Robert Klemme
6/19/2007 7:54:00 AM
On 19.06.2007 09:33, Alin Popa wrote:
> Alin Popa wrote:
>> Alex Young wrote:
>>> Alin Popa wrote:
>>>> Hi guys,
>>>>
>>>> After some research I still cannot find a way how to see if a file is
>>>> plain text or binary. In fact I want to check if a file is plain text no
>>>> matter what characters are in it.
>>>> This thing may be possible by using ruby ?
>>> I think so, but it's a little unclear exactly what you're trying to
>>> achieve.

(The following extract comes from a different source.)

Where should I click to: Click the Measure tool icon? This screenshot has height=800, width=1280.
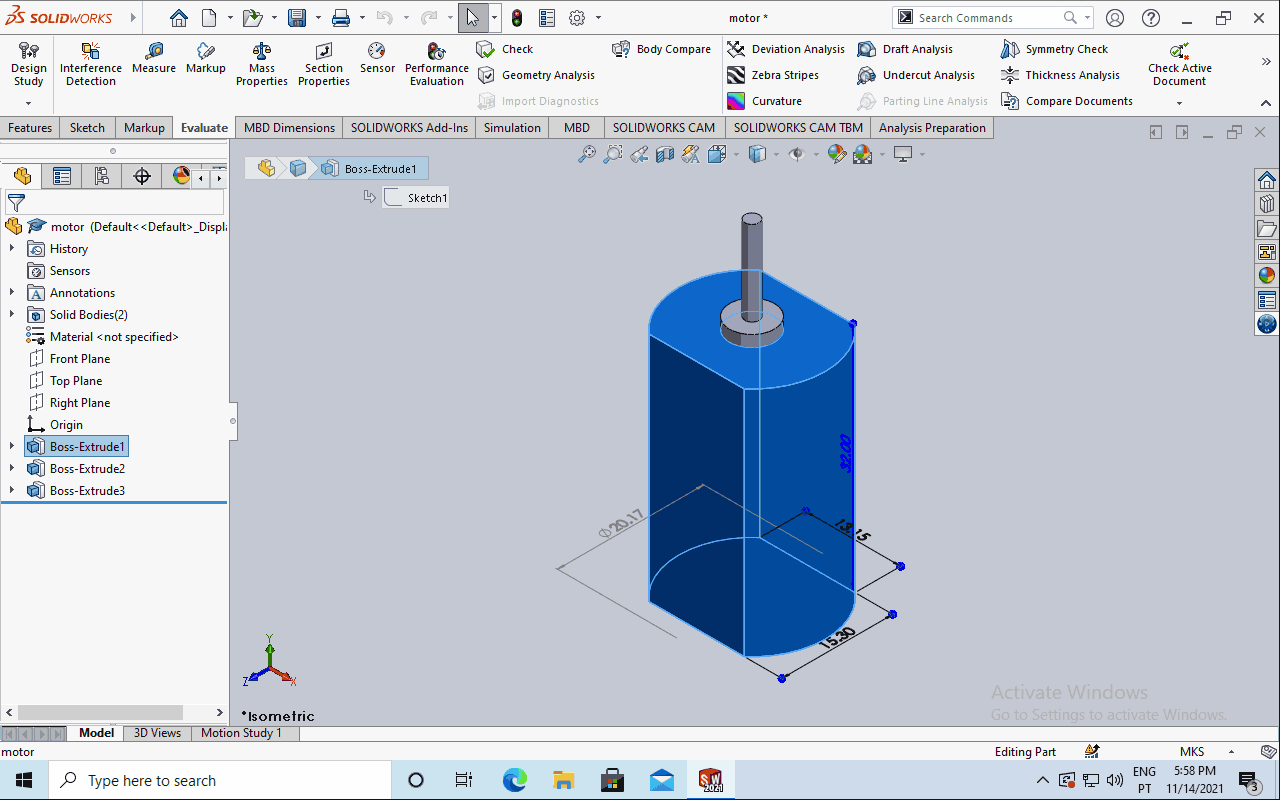tap(153, 52)
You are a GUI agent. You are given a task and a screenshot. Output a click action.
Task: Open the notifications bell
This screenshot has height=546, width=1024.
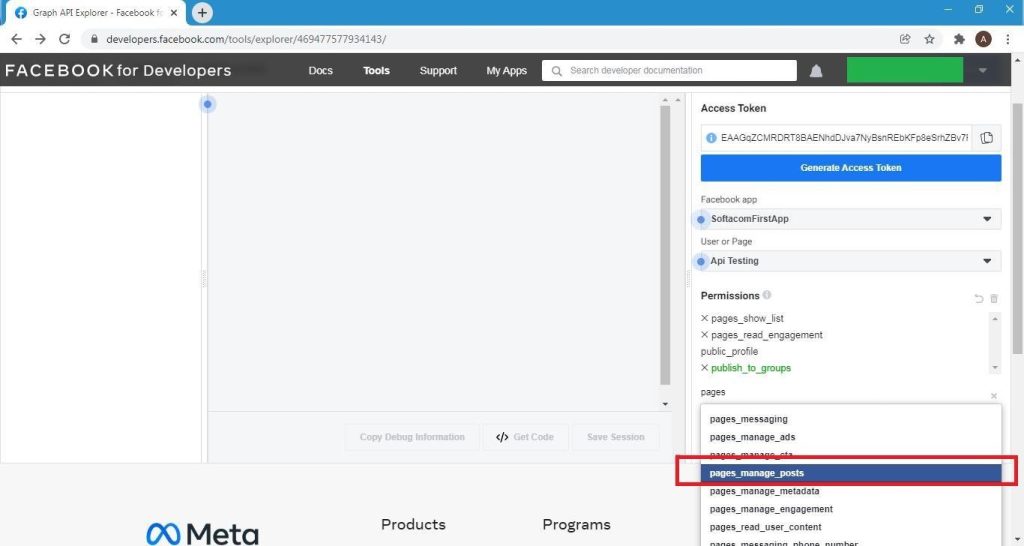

Do you have an example?
>> I'm trying to do a replace in file for some text but I don't want to
>> consider files like archives or other binary files.
>
> Of course, when I'm on windows I can go after the file extension and try
> to ignore some specific (eg. .exe, .zip, .jar, .rar, .anything_i_want)
> but I don't know how to do it on Linux/Unix OS where file extension is
> not mandatory.
You could read the file (or portion of the file), create a histogram of
byte (or groups of bytes) occurrences and compare that to what you
expect for text files (e.g. most chars are "0-9a-zA-Z" and punctuation).
You could as well use command "file" and parse its output.
Kind regards
robert